What we learned about ‘Who Falls for SMiSh?” U.S. Demographic Vulnerabilities to SMiShing

Categories: Seminar Series

Oct 26th 11:30-12:30 WWH 335

As adoption of mobile phones has skyrocketed, so have scams involving them. The text method is called “SMiShing,” (aka “SMShing”, or “smishing”) in which a fraudster sends a phishing link via Short Message Service (SMS) text to a phone. However, no data exists on
who is most vulnerable to SMiShing. Prior work in phishing (its e-mail cousin) indicates that this is likely to vary by demographic and contextual factors. In our first-of-its-kind study, using a simulation method that is commonly used and produces valid results, we collect this data from N=1007 U.S. adult mobile phone users. Younger people and college students emerge in this sample as the most vulnerable. Participants struggled to correctly identify legitimate messages and were easily misled when they knew they had an account with the faked
message entity. Counterintuitively, participants with higher levels of security training and awareness were less correct in rating possible SMiSh. We recommend next steps for researchers, regulators and telecom providers, such as displaying trust indicators for SMS senders.

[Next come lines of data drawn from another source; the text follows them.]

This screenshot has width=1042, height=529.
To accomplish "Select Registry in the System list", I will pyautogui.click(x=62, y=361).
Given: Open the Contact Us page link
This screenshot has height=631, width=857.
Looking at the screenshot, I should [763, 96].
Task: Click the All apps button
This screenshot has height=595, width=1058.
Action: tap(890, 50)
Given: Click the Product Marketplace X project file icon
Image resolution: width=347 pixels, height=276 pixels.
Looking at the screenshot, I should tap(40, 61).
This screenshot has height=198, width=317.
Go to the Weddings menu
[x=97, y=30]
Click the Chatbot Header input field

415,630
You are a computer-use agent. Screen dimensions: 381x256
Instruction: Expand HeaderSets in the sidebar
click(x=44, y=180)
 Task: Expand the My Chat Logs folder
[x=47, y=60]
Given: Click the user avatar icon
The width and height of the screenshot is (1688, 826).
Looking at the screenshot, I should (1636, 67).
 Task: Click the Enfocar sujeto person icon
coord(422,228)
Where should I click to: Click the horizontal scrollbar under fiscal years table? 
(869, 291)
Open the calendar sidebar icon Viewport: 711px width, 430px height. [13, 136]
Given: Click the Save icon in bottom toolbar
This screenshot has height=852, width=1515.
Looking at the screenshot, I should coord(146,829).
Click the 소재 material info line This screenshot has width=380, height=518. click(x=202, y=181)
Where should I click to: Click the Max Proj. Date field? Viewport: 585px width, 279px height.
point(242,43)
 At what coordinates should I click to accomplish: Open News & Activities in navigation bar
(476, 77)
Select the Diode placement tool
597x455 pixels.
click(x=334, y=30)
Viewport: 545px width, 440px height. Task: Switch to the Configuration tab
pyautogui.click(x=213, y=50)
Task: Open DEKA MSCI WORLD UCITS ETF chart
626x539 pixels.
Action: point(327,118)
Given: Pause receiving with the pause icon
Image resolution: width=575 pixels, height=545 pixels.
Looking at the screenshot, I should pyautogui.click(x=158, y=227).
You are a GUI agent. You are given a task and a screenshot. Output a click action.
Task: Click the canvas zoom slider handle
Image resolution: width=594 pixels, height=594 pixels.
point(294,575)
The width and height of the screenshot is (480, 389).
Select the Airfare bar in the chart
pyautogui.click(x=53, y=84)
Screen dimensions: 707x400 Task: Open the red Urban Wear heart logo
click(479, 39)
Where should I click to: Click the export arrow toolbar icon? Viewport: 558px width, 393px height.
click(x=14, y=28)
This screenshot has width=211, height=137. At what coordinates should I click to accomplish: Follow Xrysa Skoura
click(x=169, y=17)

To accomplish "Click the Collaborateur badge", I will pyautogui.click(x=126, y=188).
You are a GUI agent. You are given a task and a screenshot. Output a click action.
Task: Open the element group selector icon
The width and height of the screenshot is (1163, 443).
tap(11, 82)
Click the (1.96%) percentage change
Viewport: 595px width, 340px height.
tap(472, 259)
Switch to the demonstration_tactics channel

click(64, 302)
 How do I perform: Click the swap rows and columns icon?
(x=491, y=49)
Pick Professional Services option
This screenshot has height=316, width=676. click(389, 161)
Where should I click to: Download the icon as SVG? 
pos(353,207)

Sarah Tabassum, a 3rd-year Ph.D. student at the Department of Software and Information Systems within the College of Computing and Informatics at the University of North Carolina at Charlotte (UNCC). My research revolves around the intersection of usable privacy and security and Human-Computer Interaction (HCI). I am deeply enthusiastic about exploring the intricacies of human factors within the field of privacy and security, with the ultimate aim of creating solutions that enhance user experiences and protect sensitive information.